The next morning, after getting scolded by an IBU official for, as best I could discern, not looking sufficiently sophisticated to have access to the spectator portion of the shooting range, I set up shop behind the Czech and Italian encampments. Covering some portion of the final hour before the start of a race, “zeroing” is essentially range practice that allows the athletes a final opportunity to adjust their rifles to wind and atmospheric conditions. It’s only slightly more exciting than that sounds, like watching shootaround before a basketball game (not involving Steph Curry). But it is a good opportunity to take photos of shooters in action and observe interactions between teammates and coaches from a few feet away.

While waiting for the whistle that announced the range was open, another fan with a camera (finally someone slightly older than me, welcome proof that this was still possible) claimed an empty space alongside me. Having missed Friday’s races, he was eager for information on the venue layout and photo opportunities.
We got to chatting about biathlon—his son, now an adult, had competed in the sport growing up. I picked his brain about costs and entry barriers (not surprisingly, it’s not cheap, although perhaps more affordable than downhill skiing). At my urging, he attempted to impart some knowledge about the waxes used on the skis. I proved a poor student.
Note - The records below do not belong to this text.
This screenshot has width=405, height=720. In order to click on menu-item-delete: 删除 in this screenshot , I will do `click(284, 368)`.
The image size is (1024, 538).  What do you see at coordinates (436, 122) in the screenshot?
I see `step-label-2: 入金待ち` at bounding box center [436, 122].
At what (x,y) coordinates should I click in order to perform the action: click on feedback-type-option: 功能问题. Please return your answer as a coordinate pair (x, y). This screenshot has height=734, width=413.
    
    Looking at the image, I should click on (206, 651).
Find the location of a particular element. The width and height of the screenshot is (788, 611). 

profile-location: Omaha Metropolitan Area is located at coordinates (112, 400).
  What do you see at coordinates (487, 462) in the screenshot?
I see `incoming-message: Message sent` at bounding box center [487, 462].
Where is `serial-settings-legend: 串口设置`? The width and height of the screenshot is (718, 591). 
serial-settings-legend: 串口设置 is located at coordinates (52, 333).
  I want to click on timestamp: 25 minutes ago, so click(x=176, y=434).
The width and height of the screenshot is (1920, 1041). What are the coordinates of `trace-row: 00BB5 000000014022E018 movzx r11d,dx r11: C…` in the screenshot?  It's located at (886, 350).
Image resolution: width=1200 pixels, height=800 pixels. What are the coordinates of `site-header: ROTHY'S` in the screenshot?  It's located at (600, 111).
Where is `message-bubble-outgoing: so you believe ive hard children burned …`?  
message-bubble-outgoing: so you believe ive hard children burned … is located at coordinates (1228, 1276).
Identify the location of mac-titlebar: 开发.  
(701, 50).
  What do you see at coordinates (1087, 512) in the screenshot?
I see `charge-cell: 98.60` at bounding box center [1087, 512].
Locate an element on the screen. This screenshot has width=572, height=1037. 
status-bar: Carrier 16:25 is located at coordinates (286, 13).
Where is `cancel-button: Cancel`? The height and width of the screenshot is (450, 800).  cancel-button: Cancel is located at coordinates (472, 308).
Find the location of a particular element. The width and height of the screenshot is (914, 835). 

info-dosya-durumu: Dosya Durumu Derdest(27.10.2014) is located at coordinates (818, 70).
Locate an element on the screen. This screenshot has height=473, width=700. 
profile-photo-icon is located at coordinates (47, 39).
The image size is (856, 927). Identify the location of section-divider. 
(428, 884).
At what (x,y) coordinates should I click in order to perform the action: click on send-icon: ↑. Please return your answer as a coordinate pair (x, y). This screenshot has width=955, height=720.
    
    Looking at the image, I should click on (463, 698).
He had driven down from Idaho, missing out on Friday’s races during the drive and begging for no spoilers when I started to mention how good Braisaz-Bouchet had been in winning the sprint despite missing one of her 10 shots (a difficult feat that requires supreme speed on the skis to make up the lost time). He was disappointed to learn the Italians hadn’t included Vittozzi on the start list for the second day’s women’s relay, resting her during the condensed three-day schedule. The clear takeaway from this trip: everyone roots for Vittozzi.
The final day’s early start time compounded by turning the clocks ahead the previous night, Sunday arrived with the same feeling I always had by the end of covering tournaments—that the real fun had been in the early rounds, settling the championship almost a matter of bookkeeping. But as was often the case, whether courtesy of Carli Lloyd, Arike Ogunbowale or Taryne Mowatt, the final act always has the potential to take on a life of its own. So it was, watching from the top of one of the major climbs as Vittozzi and Jeanmannot raced down the final straightaway in a rare sprint to the finish line.

Making my way back down to the center of things for the awards ceremony, I assumed that was where the story would end, Jeanmannot inching ahead to claim victory. Watching the stream, it would have ended there. But here, one more memory awaited.
It would make for a good narrative if the rich, baritone voice that rang out from the other side of a post on the second-floor deck during the awards ceremony was the same voice I had heard Friday afternoon. It sounded familiar. Sadly, reporting ruins all the fun. The owner of the voice had not, in fact, been out on the course Friday. Still, it might have sounded familiar to someone else, too. As the awards ceremony wound to a close, the elongated vowels caught the attention of the day’s surprise sixth-place finisher (the top six are honored, three on the podium and three off).
The tall figure looked up in search of the voice and waved, this time not surprised to hear it.
“Toooooo-li”
It didn’t matter that it was Utah. She was among people who understood.